## What you should do
Give the lines starting at the one containing "Given: Go back from the chat with หญิง" and ending at the one containing "Looking at the screenshot, I should [x=233, y=683].", both included, as a Markdown table with the columns Row and Line text. Number the rows and leave out any blank lines.

## Records for the task

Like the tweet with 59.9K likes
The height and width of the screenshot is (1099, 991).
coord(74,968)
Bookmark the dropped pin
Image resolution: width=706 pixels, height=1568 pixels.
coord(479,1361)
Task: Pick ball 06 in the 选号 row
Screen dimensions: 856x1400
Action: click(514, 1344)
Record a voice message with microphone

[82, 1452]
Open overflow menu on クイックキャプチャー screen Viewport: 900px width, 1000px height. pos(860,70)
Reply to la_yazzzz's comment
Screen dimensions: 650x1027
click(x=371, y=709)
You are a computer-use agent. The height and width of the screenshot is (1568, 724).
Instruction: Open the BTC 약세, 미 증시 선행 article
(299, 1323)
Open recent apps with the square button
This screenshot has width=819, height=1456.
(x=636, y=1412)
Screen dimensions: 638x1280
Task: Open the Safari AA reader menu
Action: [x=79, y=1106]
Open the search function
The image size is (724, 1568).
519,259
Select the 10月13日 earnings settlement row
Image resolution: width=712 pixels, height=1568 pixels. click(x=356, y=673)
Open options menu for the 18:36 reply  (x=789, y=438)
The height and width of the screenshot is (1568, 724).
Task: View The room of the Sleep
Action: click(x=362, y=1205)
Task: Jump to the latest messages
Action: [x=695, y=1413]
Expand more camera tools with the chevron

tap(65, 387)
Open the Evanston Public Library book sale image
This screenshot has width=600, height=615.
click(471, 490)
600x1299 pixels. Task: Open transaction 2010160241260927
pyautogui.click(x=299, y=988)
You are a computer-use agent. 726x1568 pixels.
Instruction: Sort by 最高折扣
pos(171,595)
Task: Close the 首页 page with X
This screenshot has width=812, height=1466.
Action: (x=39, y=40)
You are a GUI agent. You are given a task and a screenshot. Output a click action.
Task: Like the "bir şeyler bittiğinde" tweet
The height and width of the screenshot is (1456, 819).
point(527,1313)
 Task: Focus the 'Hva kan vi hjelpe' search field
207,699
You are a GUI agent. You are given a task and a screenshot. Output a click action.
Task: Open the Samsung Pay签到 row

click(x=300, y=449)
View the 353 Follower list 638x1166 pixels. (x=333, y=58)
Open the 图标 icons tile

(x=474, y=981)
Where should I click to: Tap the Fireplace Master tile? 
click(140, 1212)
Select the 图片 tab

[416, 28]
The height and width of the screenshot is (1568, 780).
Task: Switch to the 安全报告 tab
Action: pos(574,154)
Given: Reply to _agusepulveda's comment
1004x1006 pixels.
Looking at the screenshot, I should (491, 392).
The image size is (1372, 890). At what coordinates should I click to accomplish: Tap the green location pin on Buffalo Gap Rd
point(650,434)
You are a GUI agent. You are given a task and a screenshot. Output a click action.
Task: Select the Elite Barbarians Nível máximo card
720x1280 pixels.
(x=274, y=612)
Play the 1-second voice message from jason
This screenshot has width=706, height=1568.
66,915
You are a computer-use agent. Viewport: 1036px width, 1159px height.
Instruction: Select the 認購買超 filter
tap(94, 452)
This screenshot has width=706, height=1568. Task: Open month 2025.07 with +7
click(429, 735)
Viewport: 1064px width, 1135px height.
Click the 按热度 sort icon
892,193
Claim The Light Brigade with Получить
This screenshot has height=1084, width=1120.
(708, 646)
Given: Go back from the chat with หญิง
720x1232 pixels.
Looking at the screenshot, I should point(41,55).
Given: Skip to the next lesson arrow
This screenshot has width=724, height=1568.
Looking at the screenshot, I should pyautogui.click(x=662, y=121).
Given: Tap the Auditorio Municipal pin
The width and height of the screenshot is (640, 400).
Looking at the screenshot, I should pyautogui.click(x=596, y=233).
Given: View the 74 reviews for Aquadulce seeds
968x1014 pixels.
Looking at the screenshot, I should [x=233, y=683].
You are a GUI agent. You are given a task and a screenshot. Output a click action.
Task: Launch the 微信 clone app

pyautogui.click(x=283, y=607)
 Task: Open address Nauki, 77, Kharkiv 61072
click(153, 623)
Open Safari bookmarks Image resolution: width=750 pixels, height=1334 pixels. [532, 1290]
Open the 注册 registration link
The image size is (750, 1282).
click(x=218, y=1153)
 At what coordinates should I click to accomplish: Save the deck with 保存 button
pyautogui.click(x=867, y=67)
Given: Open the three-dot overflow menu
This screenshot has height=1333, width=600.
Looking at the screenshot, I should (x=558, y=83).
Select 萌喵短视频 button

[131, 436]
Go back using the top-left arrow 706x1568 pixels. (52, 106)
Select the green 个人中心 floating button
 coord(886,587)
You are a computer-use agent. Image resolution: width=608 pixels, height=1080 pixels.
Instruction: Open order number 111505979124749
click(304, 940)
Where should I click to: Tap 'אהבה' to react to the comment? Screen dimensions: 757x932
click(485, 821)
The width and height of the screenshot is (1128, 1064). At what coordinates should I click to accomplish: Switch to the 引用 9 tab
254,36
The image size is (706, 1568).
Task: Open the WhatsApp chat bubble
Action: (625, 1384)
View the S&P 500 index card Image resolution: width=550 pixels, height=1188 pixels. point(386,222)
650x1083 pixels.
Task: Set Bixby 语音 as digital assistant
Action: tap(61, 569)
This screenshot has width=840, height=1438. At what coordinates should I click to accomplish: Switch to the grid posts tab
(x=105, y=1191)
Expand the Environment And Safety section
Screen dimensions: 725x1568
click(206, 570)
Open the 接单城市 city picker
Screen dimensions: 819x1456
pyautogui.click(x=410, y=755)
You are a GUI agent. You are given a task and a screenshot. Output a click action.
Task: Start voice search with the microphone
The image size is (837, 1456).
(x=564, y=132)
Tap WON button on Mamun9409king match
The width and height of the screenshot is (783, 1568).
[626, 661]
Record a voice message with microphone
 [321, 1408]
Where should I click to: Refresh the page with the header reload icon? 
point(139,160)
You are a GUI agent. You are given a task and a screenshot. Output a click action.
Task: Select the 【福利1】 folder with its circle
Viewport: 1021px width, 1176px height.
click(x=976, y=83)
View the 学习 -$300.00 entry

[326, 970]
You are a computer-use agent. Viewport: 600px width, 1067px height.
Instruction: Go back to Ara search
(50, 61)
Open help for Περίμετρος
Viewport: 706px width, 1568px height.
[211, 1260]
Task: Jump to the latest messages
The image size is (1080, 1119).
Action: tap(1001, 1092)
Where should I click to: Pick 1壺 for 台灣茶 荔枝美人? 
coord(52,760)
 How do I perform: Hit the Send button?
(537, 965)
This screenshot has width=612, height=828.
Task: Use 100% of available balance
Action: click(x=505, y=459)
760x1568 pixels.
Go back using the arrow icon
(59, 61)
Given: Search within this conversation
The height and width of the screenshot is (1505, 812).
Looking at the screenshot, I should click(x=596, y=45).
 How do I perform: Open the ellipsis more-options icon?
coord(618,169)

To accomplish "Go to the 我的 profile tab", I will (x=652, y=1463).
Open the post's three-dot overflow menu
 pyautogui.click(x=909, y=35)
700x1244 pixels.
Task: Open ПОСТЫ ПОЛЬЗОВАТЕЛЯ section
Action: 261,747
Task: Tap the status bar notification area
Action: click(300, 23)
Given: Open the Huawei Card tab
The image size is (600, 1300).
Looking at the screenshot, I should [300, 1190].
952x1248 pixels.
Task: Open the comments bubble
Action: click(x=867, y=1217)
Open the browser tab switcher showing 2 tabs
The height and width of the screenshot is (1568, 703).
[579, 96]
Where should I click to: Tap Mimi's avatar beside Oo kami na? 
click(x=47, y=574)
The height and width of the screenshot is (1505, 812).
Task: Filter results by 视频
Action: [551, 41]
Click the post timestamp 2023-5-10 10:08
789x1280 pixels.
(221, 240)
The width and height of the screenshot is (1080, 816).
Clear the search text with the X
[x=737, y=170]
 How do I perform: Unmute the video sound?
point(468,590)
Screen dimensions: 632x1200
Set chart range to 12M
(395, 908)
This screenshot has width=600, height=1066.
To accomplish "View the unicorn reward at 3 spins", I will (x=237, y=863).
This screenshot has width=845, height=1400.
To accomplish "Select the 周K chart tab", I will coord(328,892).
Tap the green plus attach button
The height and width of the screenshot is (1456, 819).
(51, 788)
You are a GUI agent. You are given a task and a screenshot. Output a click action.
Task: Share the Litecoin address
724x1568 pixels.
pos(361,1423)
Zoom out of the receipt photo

## Result for this exercise
| Row | Line text |
|---|---|
| 1 | Given: Go back from the chat with หญิง |
| 2 | 720x1232 pixels. |
| 3 | Looking at the screenshot, I should point(41,55). |
| 4 | Given: Skip to the next lesson arrow |
| 5 | This screenshot has width=724, height=1568. |
| 6 | Looking at the screenshot, I should pyautogui.click(x=662, y=121). |
| 7 | Given: Tap the Auditorio Municipal pin |
| 8 | The width and height of the screenshot is (640, 400). |
| 9 | Looking at the screenshot, I should pyautogui.click(x=596, y=233). |
| 10 | Given: View the 74 reviews for Aquadulce seeds |
| 11 | 968x1014 pixels. |
| 12 | Looking at the screenshot, I should [x=233, y=683]. |